Belum Rampungkan Jembatan Sungai Bialo, BDinas PUPR Bulukumba akan Denda Kontraktor

Denda tersebut dikarenakan pengerjaan jembatan tahap pertama tahun 2017, hanya rampung sekitar 90 persen dari target

Belum Rampungkan Jembatan Sungai Bialo, BDinas PUPR Bulukumba akan Denda Kontraktor
firki arisandi
Bupati Bulukumba AM Sukri Sappewali kecewa melihat progres pembangunan jembatan di muara sungai bialo, Selasa (12/12/2017). 

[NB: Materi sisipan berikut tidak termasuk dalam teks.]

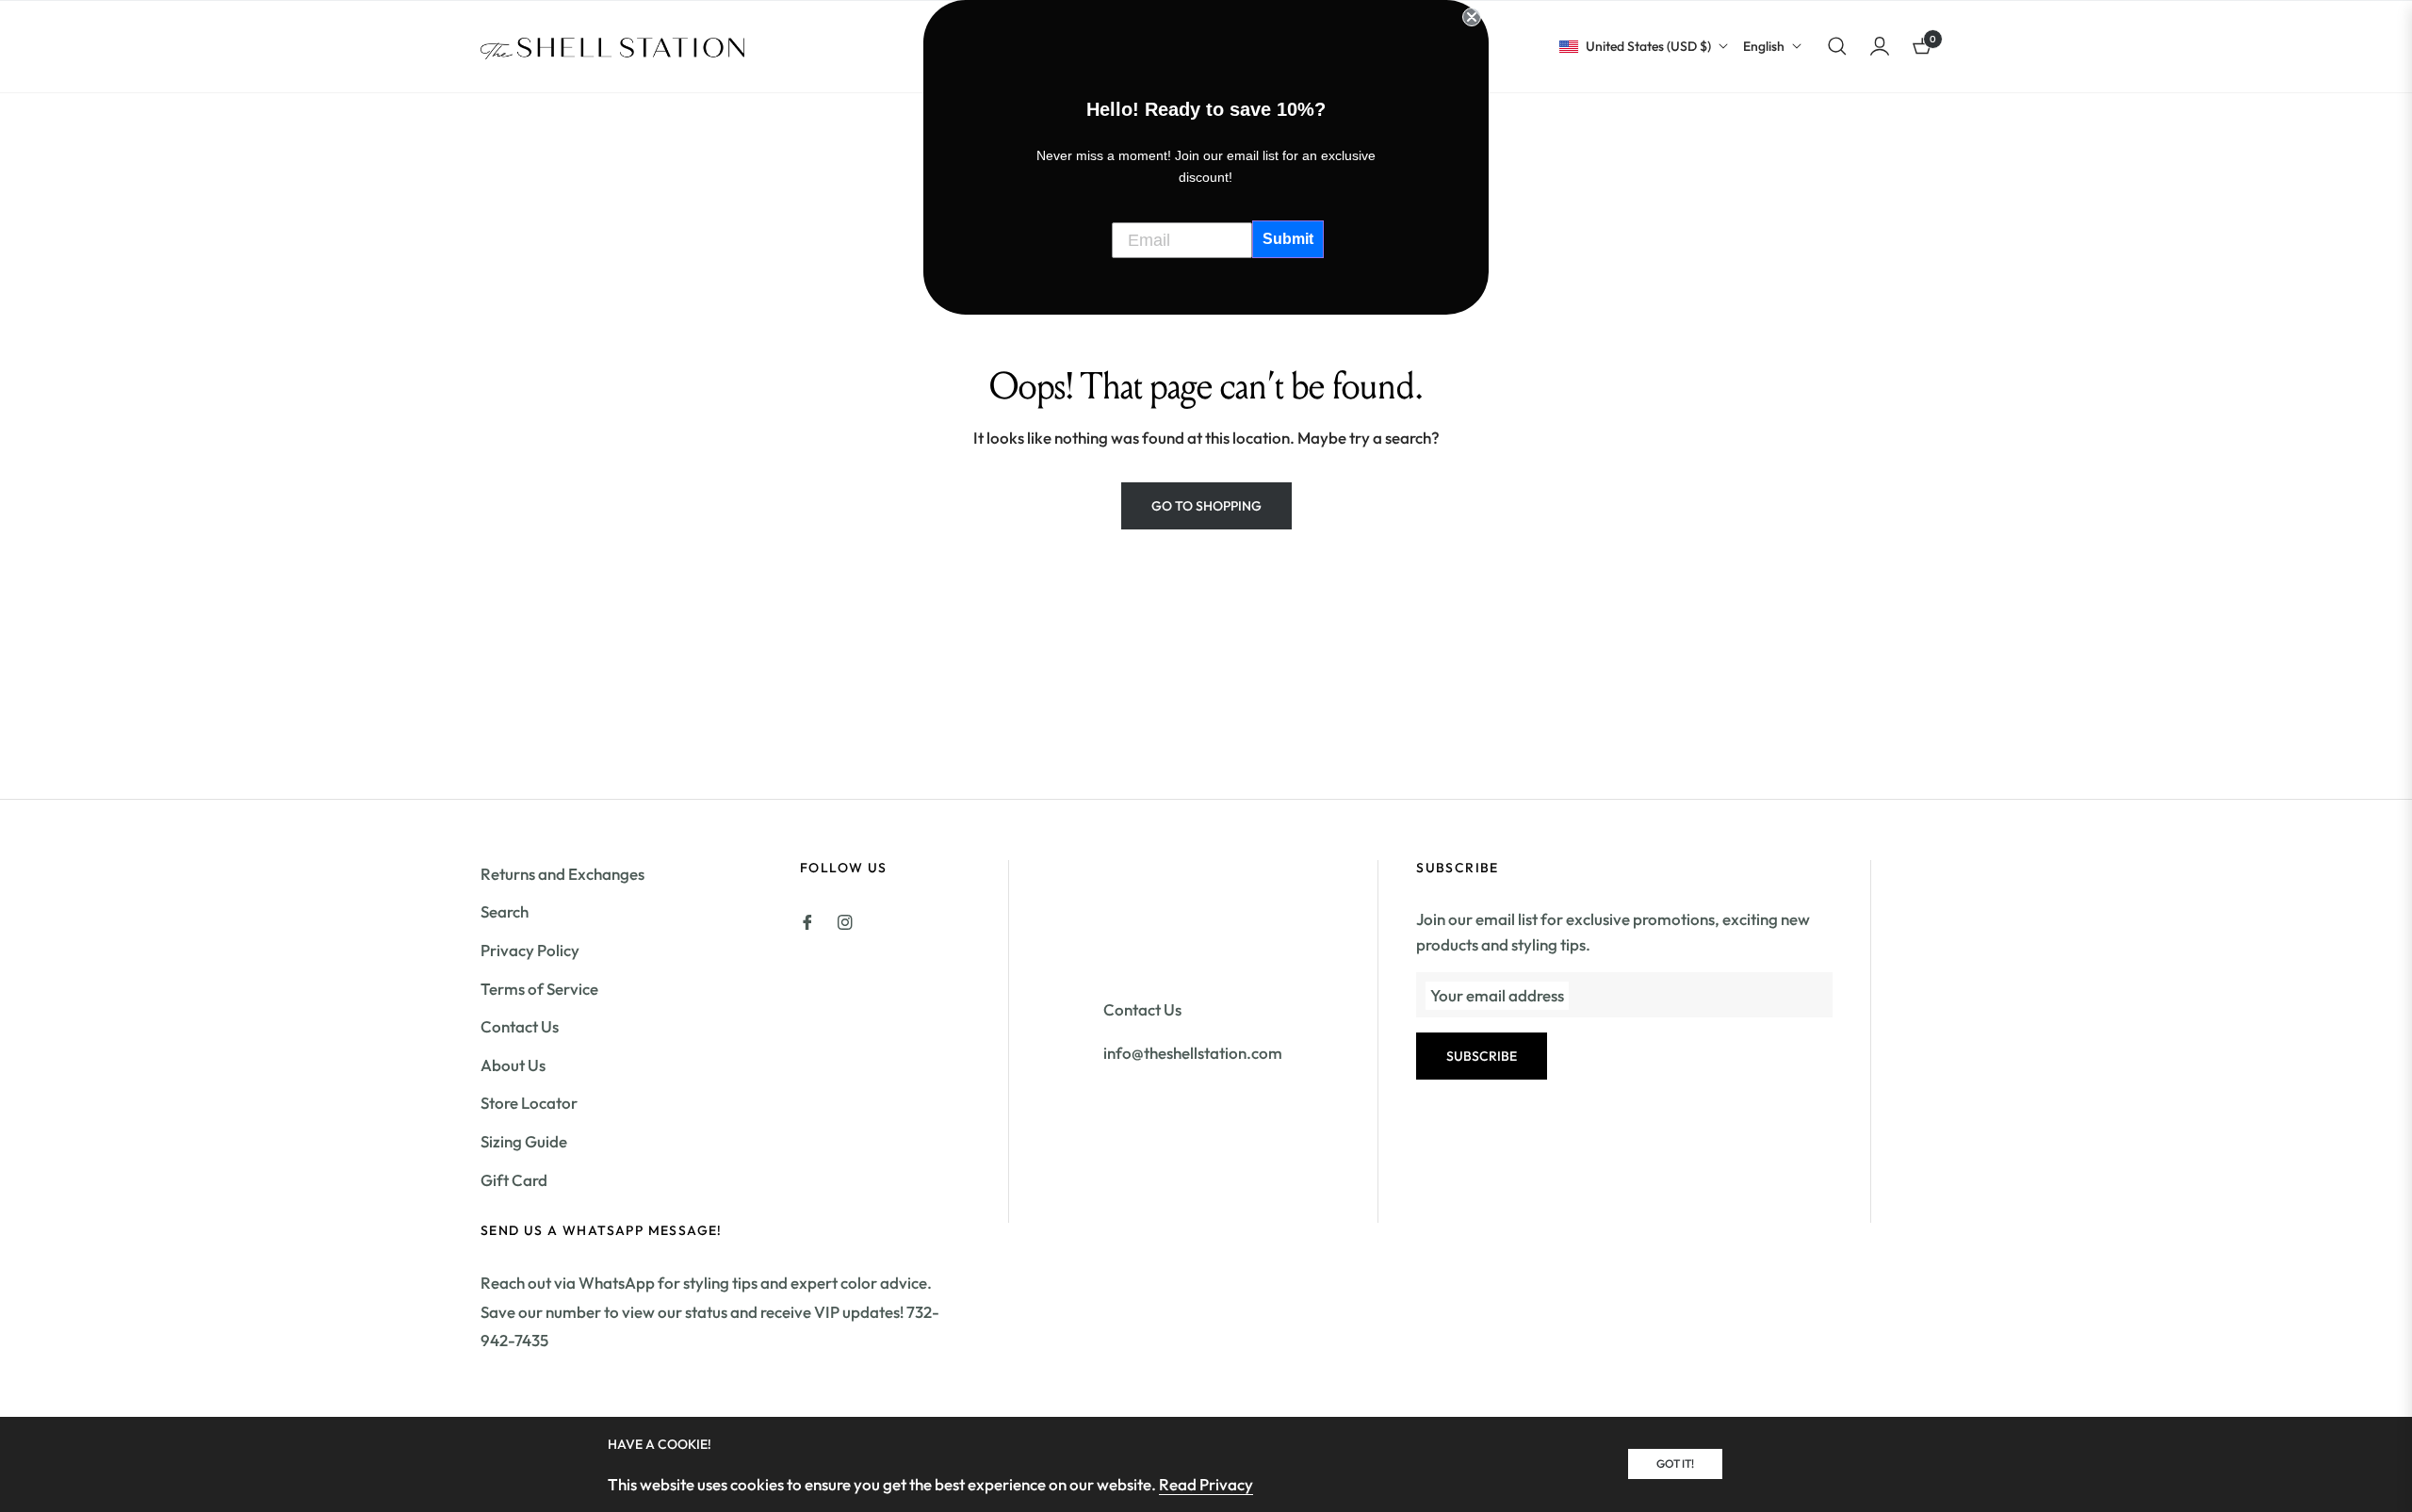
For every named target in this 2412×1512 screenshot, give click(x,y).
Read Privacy (1206, 1484)
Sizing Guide (524, 1141)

Laporan Wartawan TribunBulukumba.com, Firki Arisandi

TRIBUNBULUKUMBA.COM, UJUNG BULU - Kontraktor proyek pembangunan tahap satu jembatan muara sungai bialo, di Kampong Nipa, Kelurahan Bentenge, Kecamatan Ujung, Bulukumba, Sulawesi Selatan (Sulsel), dipastikan bakal kena denda.

Hal tersebut disampaikan Kepala Dinas Pekerjaan Umum dan Perumahan Rakyat (PUPR) Bulukumba, Muh Amry, dalam rapat evaluasi dengan Komisi C DPRD Bulukumba, Senin (15/3/2018).

Hanya saja, untuk besaran denda, Amry belum mengetahui secara pasti. Ia hanya mengaku bakal mengonsultasikan hal tersebut ke Badan Pemeriksa Keuangan (BPK).

"Sudah pasti mendapat denda, namun untuk jumlah tepatnya, kami tunggu dari BPK," ujar Amri.

Denda tersebut dikarenakan pengerjaan jembatan tahap pertama tahun 2017, hanya rampung sekitar 90 persen dari target, sementara anggaran yang digunakan sekitar 45 persen dari anggaran total.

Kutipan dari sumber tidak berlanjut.